Broadly speaking, there are ocean people too, or maybe water people. They like the purgatory between solid and liquid. Thrive on salt water and all the recreation it affords. Ocean people ebb and flow, follow the moon, follow the gravity. They know two worlds, two natures and feel moisturized by the salty sea breeze. They delight in the patterns of nature and bounty of the sea. I sometimes with to be an ocean person but can't fully understand or explain them.
Broadly speaking, there are desert or prairie people. I expect, they like the freeness that the open horizon explores. They are the slow and steady who win the race. They are fearless, love adversity and to problem solve. They like extremes and then again, they like predictable evenness. Desert people are difficult to read but open and seductive. Desert people must be tough on the outside. Desert people are a mystery and there other qualities are unknown to me.

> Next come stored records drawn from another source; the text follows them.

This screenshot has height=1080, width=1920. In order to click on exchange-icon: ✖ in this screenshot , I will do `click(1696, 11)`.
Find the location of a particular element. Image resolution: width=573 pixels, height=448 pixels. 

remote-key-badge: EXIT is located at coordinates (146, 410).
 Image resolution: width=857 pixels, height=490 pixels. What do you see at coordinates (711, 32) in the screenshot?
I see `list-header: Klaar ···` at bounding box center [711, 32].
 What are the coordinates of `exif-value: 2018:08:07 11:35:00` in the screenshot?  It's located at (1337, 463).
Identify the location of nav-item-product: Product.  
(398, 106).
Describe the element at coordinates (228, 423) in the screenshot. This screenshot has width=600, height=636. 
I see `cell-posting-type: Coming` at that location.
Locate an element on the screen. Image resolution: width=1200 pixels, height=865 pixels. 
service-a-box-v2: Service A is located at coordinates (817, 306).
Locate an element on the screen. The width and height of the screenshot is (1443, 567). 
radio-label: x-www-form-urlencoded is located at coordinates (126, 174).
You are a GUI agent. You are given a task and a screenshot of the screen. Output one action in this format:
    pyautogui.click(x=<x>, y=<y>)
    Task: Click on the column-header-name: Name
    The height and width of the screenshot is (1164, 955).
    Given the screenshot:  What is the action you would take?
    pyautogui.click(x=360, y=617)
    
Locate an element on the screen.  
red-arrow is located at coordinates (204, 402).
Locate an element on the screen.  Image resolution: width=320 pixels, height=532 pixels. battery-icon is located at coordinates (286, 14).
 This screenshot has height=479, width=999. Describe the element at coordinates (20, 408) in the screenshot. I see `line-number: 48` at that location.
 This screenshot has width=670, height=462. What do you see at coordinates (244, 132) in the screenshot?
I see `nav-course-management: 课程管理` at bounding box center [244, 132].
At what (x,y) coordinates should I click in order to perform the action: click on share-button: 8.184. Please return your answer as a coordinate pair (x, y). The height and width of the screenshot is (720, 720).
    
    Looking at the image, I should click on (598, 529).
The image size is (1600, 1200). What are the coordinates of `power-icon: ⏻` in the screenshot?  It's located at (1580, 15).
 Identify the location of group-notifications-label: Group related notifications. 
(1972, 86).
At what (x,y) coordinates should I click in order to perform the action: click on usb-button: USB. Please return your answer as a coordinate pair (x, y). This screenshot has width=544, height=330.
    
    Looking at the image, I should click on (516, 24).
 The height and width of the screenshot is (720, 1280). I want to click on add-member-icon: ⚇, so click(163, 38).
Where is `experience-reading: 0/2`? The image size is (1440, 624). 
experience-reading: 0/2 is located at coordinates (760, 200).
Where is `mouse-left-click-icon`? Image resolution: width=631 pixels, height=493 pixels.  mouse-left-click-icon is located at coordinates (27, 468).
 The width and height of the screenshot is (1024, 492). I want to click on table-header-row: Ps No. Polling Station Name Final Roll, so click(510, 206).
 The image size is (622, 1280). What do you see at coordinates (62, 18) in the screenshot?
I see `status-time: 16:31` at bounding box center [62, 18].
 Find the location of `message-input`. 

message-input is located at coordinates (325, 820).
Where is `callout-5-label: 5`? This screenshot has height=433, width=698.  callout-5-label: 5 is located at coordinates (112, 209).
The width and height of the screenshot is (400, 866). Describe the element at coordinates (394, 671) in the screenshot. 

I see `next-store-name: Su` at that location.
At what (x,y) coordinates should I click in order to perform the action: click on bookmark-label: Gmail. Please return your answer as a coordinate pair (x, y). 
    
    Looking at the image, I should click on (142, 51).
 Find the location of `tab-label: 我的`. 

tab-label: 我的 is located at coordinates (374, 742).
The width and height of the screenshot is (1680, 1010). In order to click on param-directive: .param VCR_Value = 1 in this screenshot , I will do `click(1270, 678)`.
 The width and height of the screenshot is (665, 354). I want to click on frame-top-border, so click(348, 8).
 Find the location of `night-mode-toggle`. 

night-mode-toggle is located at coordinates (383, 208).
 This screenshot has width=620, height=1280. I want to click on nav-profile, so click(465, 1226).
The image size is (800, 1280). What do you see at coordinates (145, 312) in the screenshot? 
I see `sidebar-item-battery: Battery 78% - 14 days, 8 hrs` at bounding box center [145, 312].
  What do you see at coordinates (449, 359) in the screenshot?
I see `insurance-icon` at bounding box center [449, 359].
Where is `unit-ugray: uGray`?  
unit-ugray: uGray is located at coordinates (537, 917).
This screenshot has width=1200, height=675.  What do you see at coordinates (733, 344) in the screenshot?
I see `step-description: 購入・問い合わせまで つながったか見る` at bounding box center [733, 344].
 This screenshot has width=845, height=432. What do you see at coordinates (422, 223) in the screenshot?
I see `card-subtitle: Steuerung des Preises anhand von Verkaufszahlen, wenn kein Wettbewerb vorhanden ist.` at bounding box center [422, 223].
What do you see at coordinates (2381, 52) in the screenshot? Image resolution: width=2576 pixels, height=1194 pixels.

"Each thing in its way, when true to its own character, is equally beautiful." -Edward Abbey
Katie and I just returned from an epic road trip around the great basin. I have many thoughts and accounts to shared and document. This is the first: Along the way, which was long, over 2000 miles, I found many beautiful places. I did not expect the desert or the flat of the great basin to be beautiful or interesting or captivating. Generally, I expected an expanse of sand and perhaps snow, pricked with cactus and occasional oases. Actually, I expected to see some amazing things, given that Utah is home to some of the most visited national parks. In fact, I have briefly visited Moab and Canyon Lands. As the quote so eloquently describes, a desert is beautiful when it is allowed to be a desert. One cannot expect a desert to be breathtaking in the same way as a mountain range. In turn, one cannot expect a craggy mountain range to stun with the same force as a fjord-coastline. I have found much subtle and profound beauty in the desert and many things of interest in the great basin. The places that I passed through were, as Katie and I said so often, "nice to visit, but not to live."
However, the parts of Nevada that I visited were not even a nice place to visit, unless by moonlight;
Nevada by Moonlight
The landscape of Nevada is moonlit, quiet, cold,
salted by snow and peppered by starlight.
Our car follows the highway which cuts a straight
line through the sagebrush moors.
Years ago, I passed along I-80 and saw Nevada
in the sun...dirty grey, garish and dingy...hot and hostile,
littered with high security prisons, casino-run towns,
weapons test sites, toxic waste dumps and too much of not enough.
But tonight, in the moonlight, the light of the full
moon, under a curtain of stars, Nevada's wasteland
looks like a wonderland. The highway is lined
by haunting craggy mountain silhouettes, casting
moon shadows on valleys blanketed with silvery
sagebrush and dotted by lonely dark towns.
See Nevada by moonlight. See Nevada painted
by a pallet of shades of grey and violet, shadows
and stars, cool satin moonshine. See Nevada
as an outline, a hint or clue, a mystery
to be left unsolved under the falling snow.